Il existe régulièrement une dynamique de pouvoir dans le couple qui peut rendre plus difficile pour les femmes de choisir le moment où elles veulent cesser de consommer, précise-t-elle. Parfois, lorsqu’elles se trouvent dans un état de grande vulnérabilité, les femmes peuvent être exploitées de manière à ce qu’il devienne plus bénéfique à l’homme qu’elle demeure sous l’emprise par la drogue.

Le centre Sophia, un modèle ?

Face à ces enjeux et à la nécessité d’espaces sécuritaires féminins, un organisme sort néanmoins du lot, au Nouveau-Brunswick, selon la Dre Tracy Meyer.

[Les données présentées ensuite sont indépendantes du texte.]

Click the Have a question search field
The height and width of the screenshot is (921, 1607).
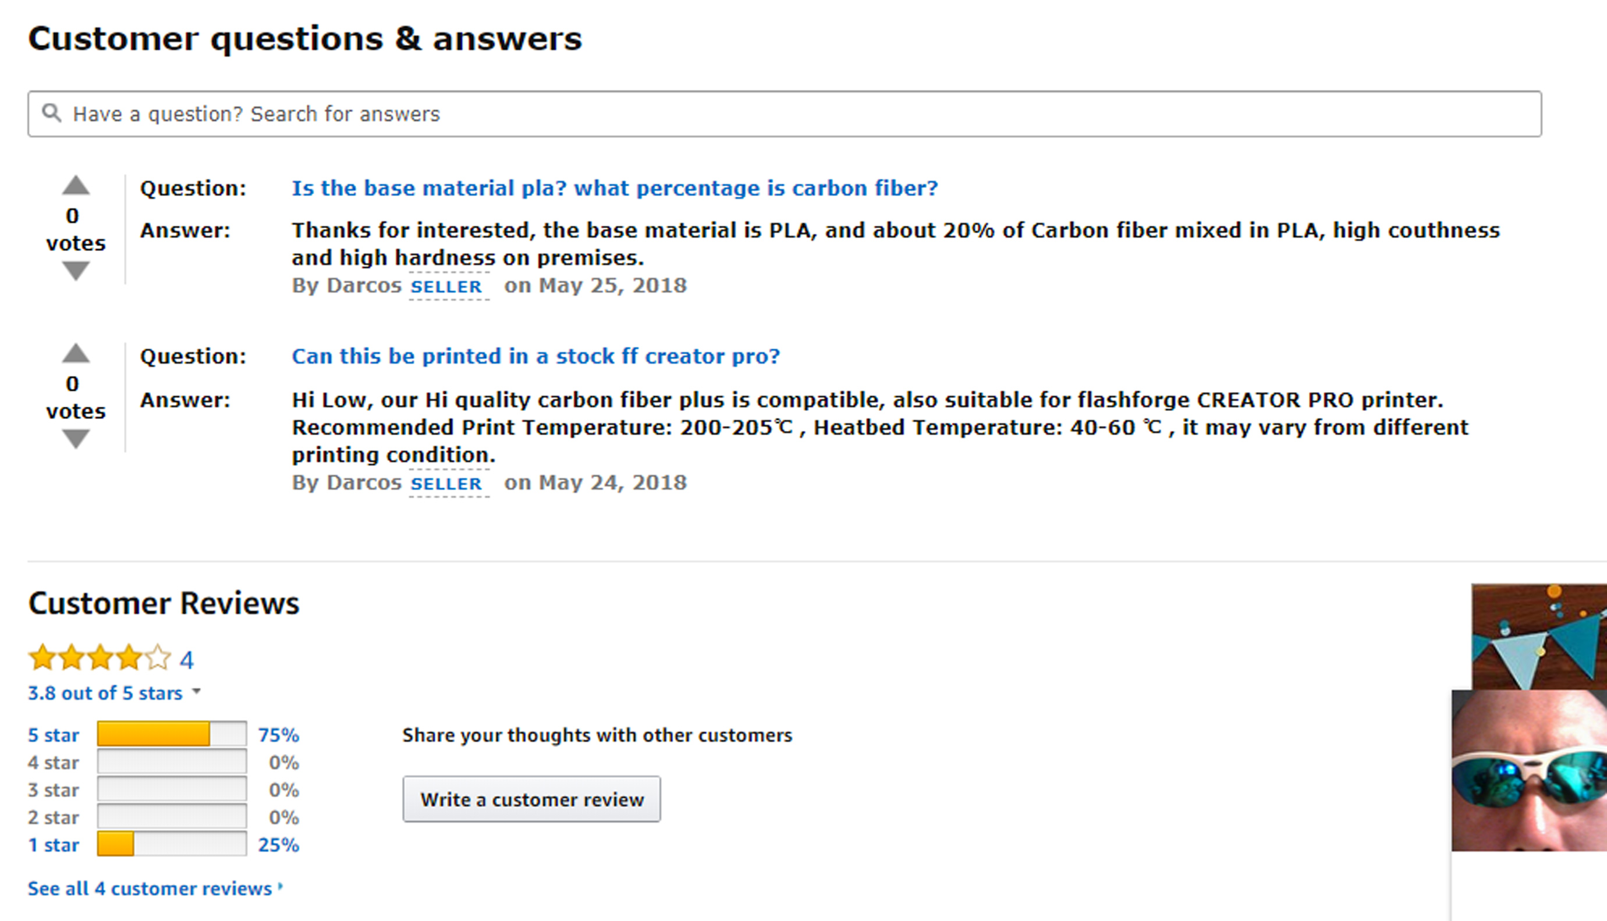pyautogui.click(x=785, y=114)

Il s’agit du Centre de rétablissement Sophia, qui offre des traitements non résidentiels essentiels exclusivement pour les femmes qui se remettent de dépendances à Saint-Jean.

Le centre Sophia, explique la Dre Tracy Meyer, offre à ses patientes des horaires afin de complémenter leur vie au lieu de les en éloigner tout en leur permettant d’être vulnérables sans risquer d’être exploitées.

Ce que Sophia a réussi à développer et à offrir je crois que c’est tout à fait unique au Canada, croit la Dre Tracy Meyer. C’est un environnement très sécuritaire et réconfortant pour les femmes.

Si la formule semble plus gagnante aux yeux de la médecin néo-brunswickoise, l’offre demeure encore limitée.

À ce jour, en plus de son pied à terre Saint-Jean, le centre Sophia n’offre ses services qu’à St. Stephen et Quispamsis.